# Extracted data
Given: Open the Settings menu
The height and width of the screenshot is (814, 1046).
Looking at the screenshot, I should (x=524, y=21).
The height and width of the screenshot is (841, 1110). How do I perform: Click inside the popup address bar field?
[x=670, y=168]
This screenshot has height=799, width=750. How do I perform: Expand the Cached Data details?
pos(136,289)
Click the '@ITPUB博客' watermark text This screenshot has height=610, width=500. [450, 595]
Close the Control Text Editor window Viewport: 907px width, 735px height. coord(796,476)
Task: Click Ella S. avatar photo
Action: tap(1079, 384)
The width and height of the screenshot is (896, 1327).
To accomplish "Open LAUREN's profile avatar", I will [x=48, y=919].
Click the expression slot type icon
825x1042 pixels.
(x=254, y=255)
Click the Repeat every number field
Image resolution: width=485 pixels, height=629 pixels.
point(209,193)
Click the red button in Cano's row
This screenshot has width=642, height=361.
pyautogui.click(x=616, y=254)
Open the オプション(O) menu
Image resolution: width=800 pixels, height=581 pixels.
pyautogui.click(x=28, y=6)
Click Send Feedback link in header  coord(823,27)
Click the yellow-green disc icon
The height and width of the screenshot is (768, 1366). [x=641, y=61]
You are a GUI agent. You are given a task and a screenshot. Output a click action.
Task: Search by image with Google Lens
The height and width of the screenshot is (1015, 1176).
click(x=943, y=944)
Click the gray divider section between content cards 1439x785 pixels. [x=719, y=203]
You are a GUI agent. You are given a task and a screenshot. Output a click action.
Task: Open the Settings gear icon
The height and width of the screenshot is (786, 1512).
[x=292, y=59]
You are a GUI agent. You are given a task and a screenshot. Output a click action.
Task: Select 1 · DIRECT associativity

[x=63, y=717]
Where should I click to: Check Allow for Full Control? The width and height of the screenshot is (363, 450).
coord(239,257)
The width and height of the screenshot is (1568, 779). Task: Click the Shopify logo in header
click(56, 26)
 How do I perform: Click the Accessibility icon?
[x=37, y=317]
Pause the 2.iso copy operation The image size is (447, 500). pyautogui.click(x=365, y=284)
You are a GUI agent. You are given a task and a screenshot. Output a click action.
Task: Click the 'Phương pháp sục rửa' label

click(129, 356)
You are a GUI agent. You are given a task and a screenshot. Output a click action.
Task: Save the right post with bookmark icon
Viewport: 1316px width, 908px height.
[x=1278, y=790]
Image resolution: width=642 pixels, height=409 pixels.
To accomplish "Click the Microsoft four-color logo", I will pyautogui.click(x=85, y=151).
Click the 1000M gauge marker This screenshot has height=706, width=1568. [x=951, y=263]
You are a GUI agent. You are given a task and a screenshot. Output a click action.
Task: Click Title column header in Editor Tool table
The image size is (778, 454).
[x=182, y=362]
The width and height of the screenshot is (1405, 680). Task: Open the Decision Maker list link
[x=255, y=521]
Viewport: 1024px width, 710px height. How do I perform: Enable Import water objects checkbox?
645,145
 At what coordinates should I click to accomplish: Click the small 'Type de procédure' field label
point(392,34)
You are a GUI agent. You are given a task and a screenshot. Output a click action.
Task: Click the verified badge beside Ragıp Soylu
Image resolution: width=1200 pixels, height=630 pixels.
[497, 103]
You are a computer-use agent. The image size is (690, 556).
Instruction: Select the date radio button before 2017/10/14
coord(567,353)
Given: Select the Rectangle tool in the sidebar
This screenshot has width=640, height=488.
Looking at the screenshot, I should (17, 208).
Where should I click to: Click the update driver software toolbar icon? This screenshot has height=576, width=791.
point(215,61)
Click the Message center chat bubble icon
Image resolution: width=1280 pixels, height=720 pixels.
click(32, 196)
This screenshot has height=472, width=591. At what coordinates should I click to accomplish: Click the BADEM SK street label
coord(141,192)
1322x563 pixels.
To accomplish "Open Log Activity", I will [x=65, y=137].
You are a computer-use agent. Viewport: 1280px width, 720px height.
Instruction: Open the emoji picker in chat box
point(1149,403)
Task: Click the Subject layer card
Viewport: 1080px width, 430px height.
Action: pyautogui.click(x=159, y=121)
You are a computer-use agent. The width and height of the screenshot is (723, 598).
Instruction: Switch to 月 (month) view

# The task
What lines in the data above carry "Settings"? Return them all.

# Task output
Given: Open the Settings menu
Task: Open the Settings gear icon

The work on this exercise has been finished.